October 29, 2013
If the economy were humming along at 3.0 percent growth and 4.0 percent unemployment it would be reasonable for economists and economics reporters to worry about strange and unlikely state of affairs with little consequence. But at a time when the economy is down almost 9 million jobs from its trend level, wages are going nowhere, and growth is not much above zero, worrying about the Fed losing money on its bond purchases is more than a bit bizarre. But apparently this is the concern that occupies the Los Angeles Times business section and apparently some members of Congress.
The basic idea is that if interest rates suddenly soar then the bonds held by the Fed will be worth less, so the Fed will take a loss on its bond holdings. If the losses are large enough and the Fed realizes its losses by selling its bonds, then it could actually be insolvent.

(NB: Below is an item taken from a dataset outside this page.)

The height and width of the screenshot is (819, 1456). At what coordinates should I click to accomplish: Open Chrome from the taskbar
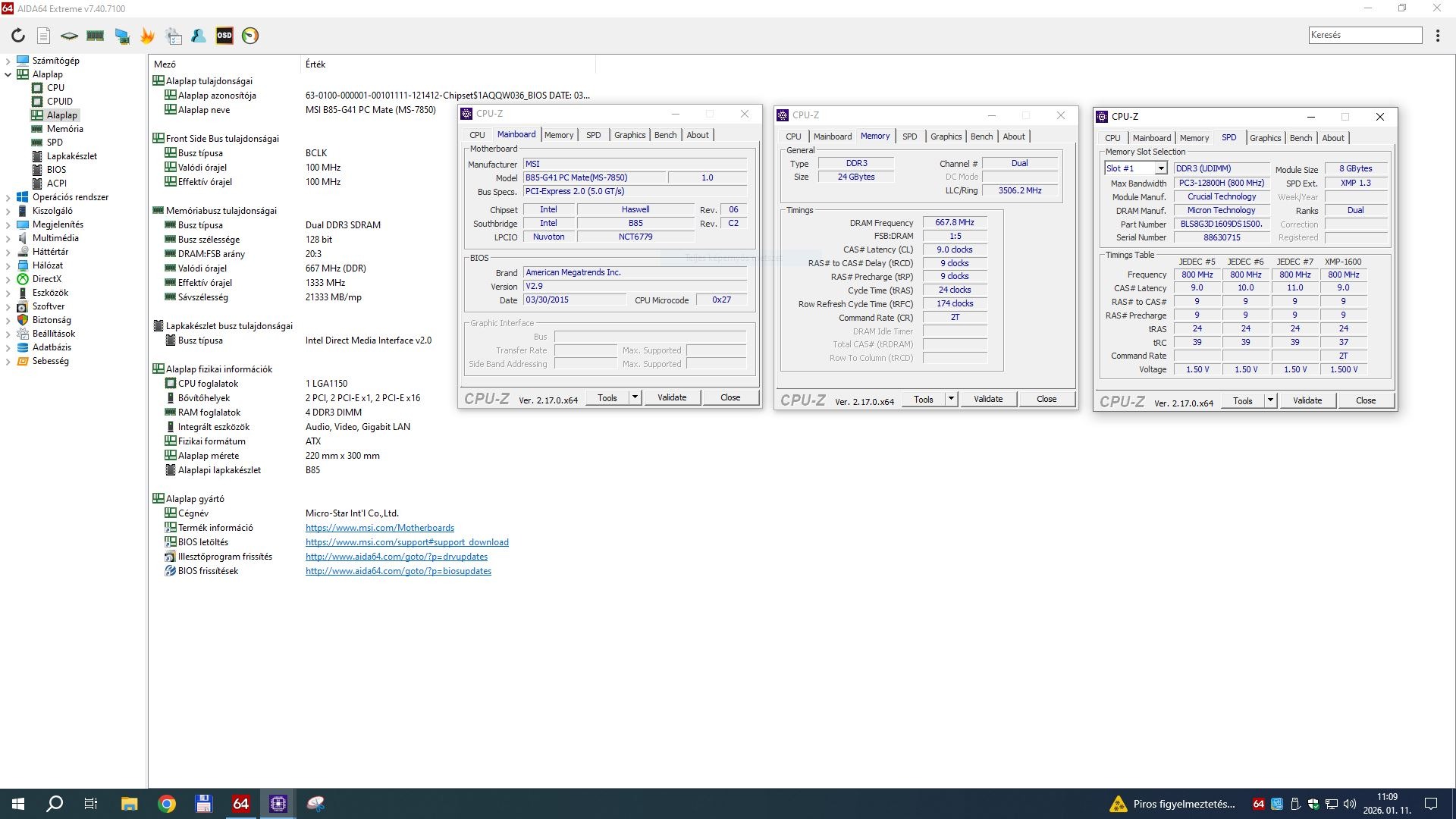click(x=167, y=804)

The idea that long-term bonds fall in value when interest rates rise is not exactly new. Some of us suggested taking advantage of this fact to get around the nutty debt cult that controls Washington these days.
But what would these mean for the Fed? First, we should ask under what circumstances would interest rates rise suddenly? Presumably this would be the result of a rapid recovery of the economy. If that happened, and we suddenly get back the 9 million jobs we lost, a shortfall at the Fed would be a pretty silly thing to worry about.
Alternatively, we get a sudden spike of interest rates because aliens dump their bonds in huge amounts, even though the economy is still weak. Guess what the Fed could do then? That’s right, if the economy is still weak, it can buy up those bonds and keep interest rates low and bond prices high. Are you scared yet?
Alright, but one of these days the economy will recover and the Fed will want to take reserves out of the system to prevent inflation. If it felt it had to sell off its bonds quickly, and then take a loss, it could face insolvency.
There are two points on this one. First, this is pure and simply an accounting issue. Congress could change the law and allow the Fed to have a negative balance. The consequence for the government and the economy would be precisely zero. The other possibility, for those who find the first solution to be too simple, would be to have the Fed slow the economy by raising bank reserve requirements. This would accomplish the same result. It is also a simple and old-fashioned mechanism.
So put the insolvency of the Fed off the list of things to worry about in your lifetime. Unfortunately we do have real world problems to deal with.